Görev metni: Türkiye'nin İran'a altın ihracatını ele alan köşe yazısını, son cümlesinin ardından devam ettirin.

Altın-İran-usulsüzlük-rüşvet çarkı

Alaattin AKTAŞ
Alaattin AKTAŞ EKO ANALİZ [email protected]

Türkiye sarsılıyor... Gerekçesi ister hükümet-cemaat çatışması olsun, ister bambaşka bir şey, kabul etmek durumundayız ki iki gündür yaşamakta olduklarımız tam bir sarsıntıdır.Türkiye geçmişte böyle bir durum yaşamadı, bundan sonra da öyle kolay kolay yaşamaz; zaten umarız yaşamaz.

Üç bakanın oğlu gözaltına alınıyor; hem de biri İçişleri Bakanı’nın oğlu. Gerçi hemen karşı atağa geçiliyor, poliste üst düzey görevden almalarla anında yanıt veriliyor. Ama atı alanÜsküdar’ı çoktan geçti. Olan oldu artık; bu durum hafızalardan silinecek gibi değil. Kaldı ki, konu değil kapanmak, yeni açılıyor; kim bilir nerelere varılacak, ne sonuçlar çıkacak...

Operasyonun merkezinde hangi konu var; bu tartışılıyor şimdi. Altın ticareti mi, imar izinlerine ilişkin usulsüzlük iddiaları mı; yoksa bütün bunları yürütebilmek için devreye sokulan rüşvet çarkı mı?

Bu sorulara yanıt verme şansımız elbette yok. Ama soruşturma konularının başında gelen altın ticareti, özellikle de ihracatı konusu, belki bir yıldır bizim de dikkat çektiğimiz bir konuydu. Yanık kokuları geliyordu sürekli... Aklımıza takılan sorularla gidelim:

Türkiye altın madenlerine sahip olan ve altın üreten bir ülke mi, hayır...

Ama Türkiye özellikle geçen yıl çok yüksek tutarda altın ihraç ediyor muydu ve bu ihracat ağırlıklı olarak İran’a mı yapılıyordu, evet...

Türkiye bu ihracatı, Batı’nın İran’a dönük ticaret ambargosunu bir şekilde delerek mi yapıyordu, evet...

İran’a altın ihracatı, bu ülkeden alınan petrol ve doğalgazın bedeli olarak mı gerçekleştiriliyordu, evet...

Bu ihracatta döviz transferi için bir kamu bankası olan Halkbank’ın kullanıldığı ihracatın yoğunluk kazandığı 2012’nin ilk aylarından beri bilinmiyor muydu, biliniyordu...

Peki, Halkbank’ın yaptığı bu işlem suç muydu; örneğin BDDK bu konuda herhangi bir işlem yaptı mı? Yok eğer sorun İran’ın altın bedelini Halkbank’taki hesaba yatırması değilse, önceki gün bankanın genel müdürünün, hatta eşinin (dün serbest bırakıldı) gözaltına alınmasının bambaşka bir nedeni mi var? Yapılan sıradan bir bankacılık işlemiyse, genel müdürün gözaltına alınması herhalde söz konusu olamaz, öyleyse asıl sorun başka; ama ne?

İhracatın seyri

Ortada bir usulsüzlük olduğu kesin gibi, en azından iddialar bu yönde. Kaldı ki, Türkiye’nin altın ticaretinde tek dikkati çeken yön İran’a yapılan ihracat da değil ki.

(Ekran görüntüsü ve belge işaretleme verileri)
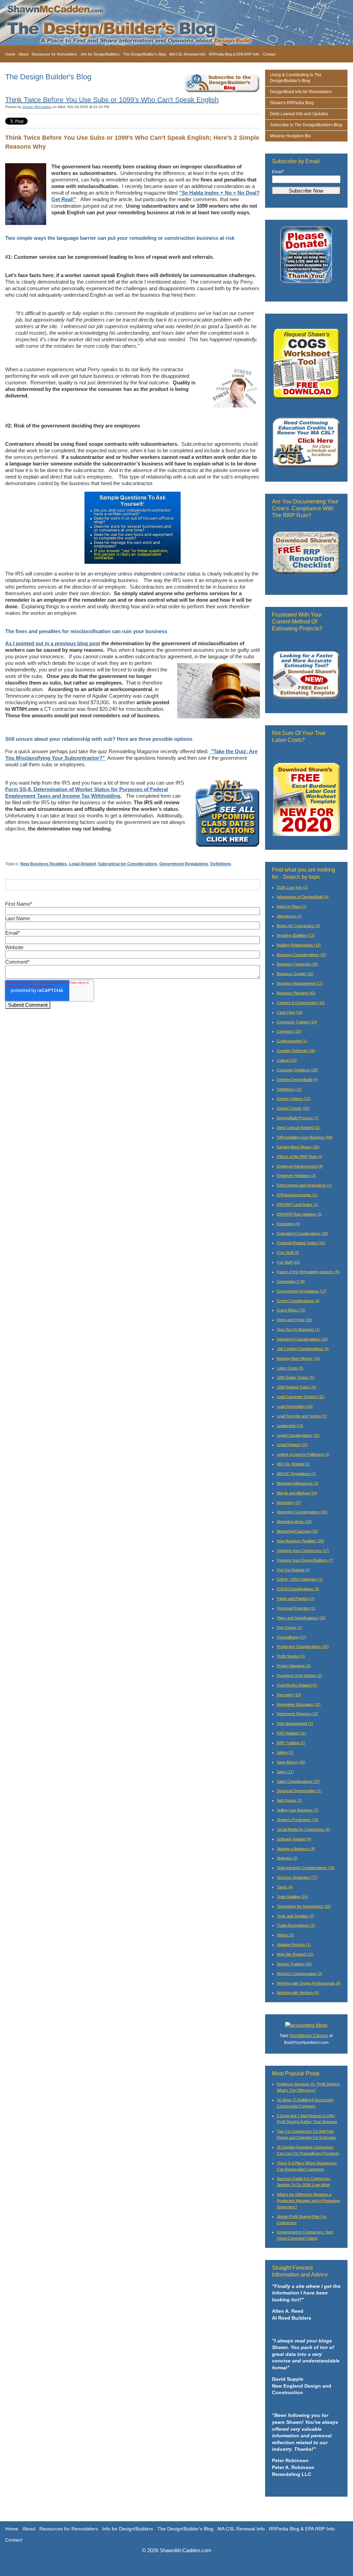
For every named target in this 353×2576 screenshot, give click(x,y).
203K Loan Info (292, 887)
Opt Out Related (293, 1570)
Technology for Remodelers (304, 1906)
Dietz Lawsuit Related (299, 1127)
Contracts (289, 1031)
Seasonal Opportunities (299, 1791)
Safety (285, 1752)
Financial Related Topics (301, 1243)
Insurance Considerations (302, 1339)
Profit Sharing (291, 1656)
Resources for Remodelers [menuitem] (54, 54)
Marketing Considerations (302, 1512)
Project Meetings (294, 1666)
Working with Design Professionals (309, 1983)
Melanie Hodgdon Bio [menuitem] (290, 136)
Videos (285, 1935)
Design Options (294, 1099)
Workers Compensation (299, 1974)
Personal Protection (296, 1608)
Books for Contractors (298, 926)
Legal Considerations (298, 1435)
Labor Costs (290, 1368)
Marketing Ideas (294, 1522)
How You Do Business (298, 1329)
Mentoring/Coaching (297, 1531)
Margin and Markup (297, 1493)
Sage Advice (291, 1762)
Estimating (288, 1224)
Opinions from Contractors (303, 1550)
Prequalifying (291, 1637)
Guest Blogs (291, 1310)
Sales (285, 1772)
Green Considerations (298, 1301)
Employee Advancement (300, 1166)
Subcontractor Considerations (127, 864)
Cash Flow (290, 1012)
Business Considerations (301, 955)
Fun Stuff (288, 1262)
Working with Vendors (298, 1992)
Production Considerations (303, 1646)
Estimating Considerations (302, 1233)
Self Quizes (289, 1800)
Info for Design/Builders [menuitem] (100, 54)
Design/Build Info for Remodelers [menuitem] (301, 91)
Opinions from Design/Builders (305, 1560)
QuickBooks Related (297, 1685)
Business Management (300, 983)
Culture (287, 1060)
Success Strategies (297, 1877)
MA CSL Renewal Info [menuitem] (187, 54)
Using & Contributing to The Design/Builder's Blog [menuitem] (296, 77)
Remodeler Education (299, 1704)
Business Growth (295, 974)
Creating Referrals (296, 1051)
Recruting (289, 1695)
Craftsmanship (292, 1041)
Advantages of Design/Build (303, 897)
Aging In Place (291, 906)
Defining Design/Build (297, 1080)
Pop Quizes (289, 1627)
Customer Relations (297, 1070)
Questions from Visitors (299, 1675)
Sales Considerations (298, 1781)
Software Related (294, 1839)
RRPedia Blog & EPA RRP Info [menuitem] (234, 54)
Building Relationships (299, 945)
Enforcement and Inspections (304, 1185)
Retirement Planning (297, 1714)
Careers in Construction (301, 1003)
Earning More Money (298, 1147)
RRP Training (291, 1743)
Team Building (292, 1897)
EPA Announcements (297, 1195)
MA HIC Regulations (296, 1474)
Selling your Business (298, 1810)
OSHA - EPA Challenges (300, 1579)
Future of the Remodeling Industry (308, 1272)
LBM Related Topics (296, 1387)
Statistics (287, 1858)
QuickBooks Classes (309, 2035)
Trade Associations (296, 1925)
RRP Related (291, 1733)
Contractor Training (297, 1022)
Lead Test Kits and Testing (302, 1416)
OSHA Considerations (298, 1589)
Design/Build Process (298, 1118)
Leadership (290, 1426)
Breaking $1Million (296, 935)
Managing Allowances (298, 1483)
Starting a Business (296, 1849)
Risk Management (295, 1723)
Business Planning (296, 993)
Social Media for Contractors (303, 1829)
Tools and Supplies (295, 1916)
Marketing (289, 1503)
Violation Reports (294, 1945)
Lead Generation (295, 1406)
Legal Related (82, 864)
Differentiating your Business (305, 1137)
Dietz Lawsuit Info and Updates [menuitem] (299, 113)
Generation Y (291, 1281)
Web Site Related (295, 1954)
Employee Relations (296, 1175)
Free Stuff (288, 1252)
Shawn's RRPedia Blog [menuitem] (292, 102)
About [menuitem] (23, 54)
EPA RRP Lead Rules (297, 1204)
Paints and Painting (295, 1598)
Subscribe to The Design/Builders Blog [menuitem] (306, 124)
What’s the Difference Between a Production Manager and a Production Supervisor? (308, 2200)
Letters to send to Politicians (303, 1454)
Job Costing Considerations (303, 1349)
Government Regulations (183, 864)
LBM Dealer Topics (295, 1377)
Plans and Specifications (301, 1618)
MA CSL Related (293, 1464)
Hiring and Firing (294, 1320)
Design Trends (293, 1108)
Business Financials (297, 964)
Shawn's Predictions (298, 1820)
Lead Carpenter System (300, 1397)
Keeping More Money (298, 1358)
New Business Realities (43, 864)
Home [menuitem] (10, 54)
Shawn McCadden (37, 107)
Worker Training (294, 1964)
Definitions (220, 864)
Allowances (289, 916)
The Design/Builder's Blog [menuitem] (144, 54)
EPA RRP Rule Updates (299, 1214)
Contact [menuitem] (269, 54)
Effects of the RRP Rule (299, 1156)
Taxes (285, 1887)
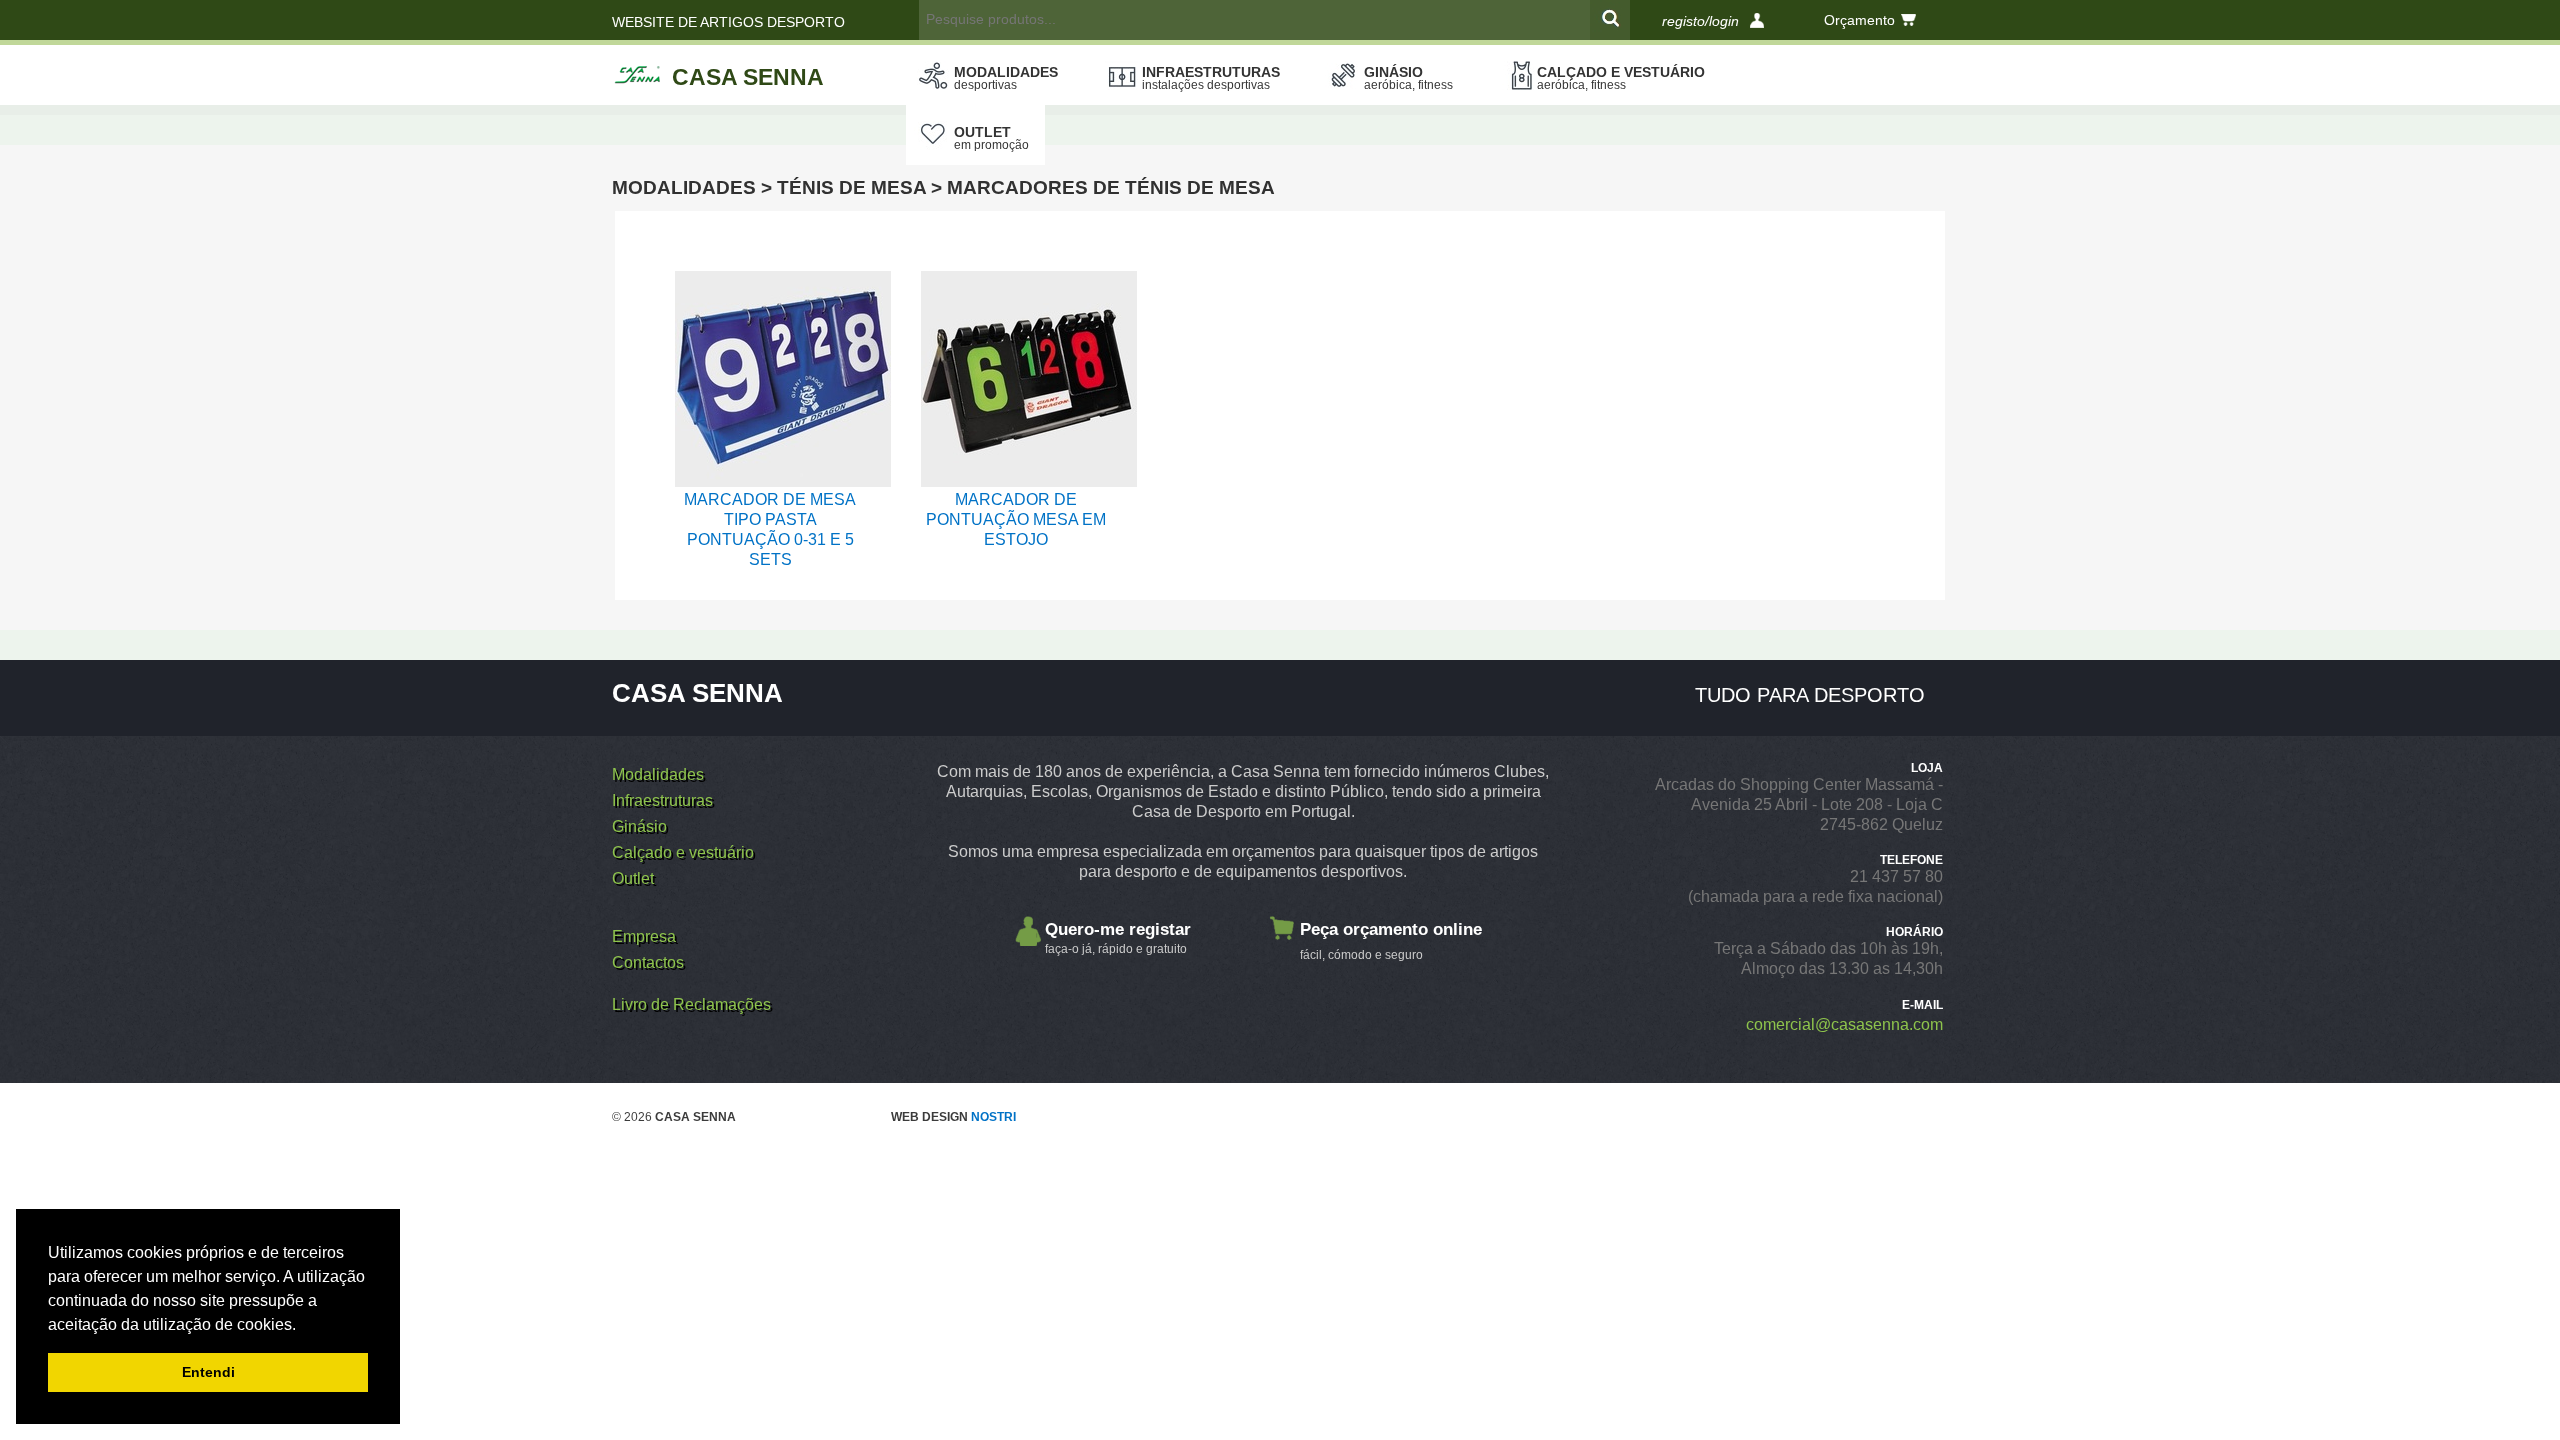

Görev yanıtı:
Geçen yıl İran’a dönük altın ihracatının neredeyse bıçak gibi kesildiği ağustos ayından sonra, Birleşik Arap Emirlikleri’ne, yani aslında Birleşik Arap Emirlikleri’ni oluşturan emirliklerden biri olan Dubai’ye yapılan ihracat birden tırmanışa geçmedi mi?

İran’a ihracat temmuzdaki 1.8 milyardan ağustosta 179 milyona geriliyor, BAE’ye ihracat ise temmuzda yalnızca 7 milyon dolarken ağustosta 1.9 milyara çıkıyordu. Bu biraz da “İran’a doğrudan satamadık, BAE üzerinden gidelim” gibi bir yaklaşım anlamına geliyordu.

İran’a geçen yıl mart-temmuz aylarını kapsayan beş aylık dönemde tam 6.2 milyar dolarlık altın ihraç ediliyor, izleyen beş aydaki ihracat ise 303 milyon dolarda kalıyordu.

Nasıl oluyorsa artık, aynı dönemlerde Birleşik Arap Emirlikleri’ne yapılan altın ihracatında ise tam ters yönde bir gelişme ortaya çıkıyordu. Bu ülkeye mart-temmuz döneminde yalnızca 70 milyon dolarlık, izleyen beş ayda ise 4.4 milyar dolarlık altın satılıyordu.

Yani Türkiye’nin altın ihracatı sırıtıyor. Bu yıl ise BAE devreden neredeyse tümden çıktı. İran’a ilk on ayda geçen yılın çok altında kalsa da yine de 1.7 milyar dolarlık ihracat gerçekleştirilmiş durumda.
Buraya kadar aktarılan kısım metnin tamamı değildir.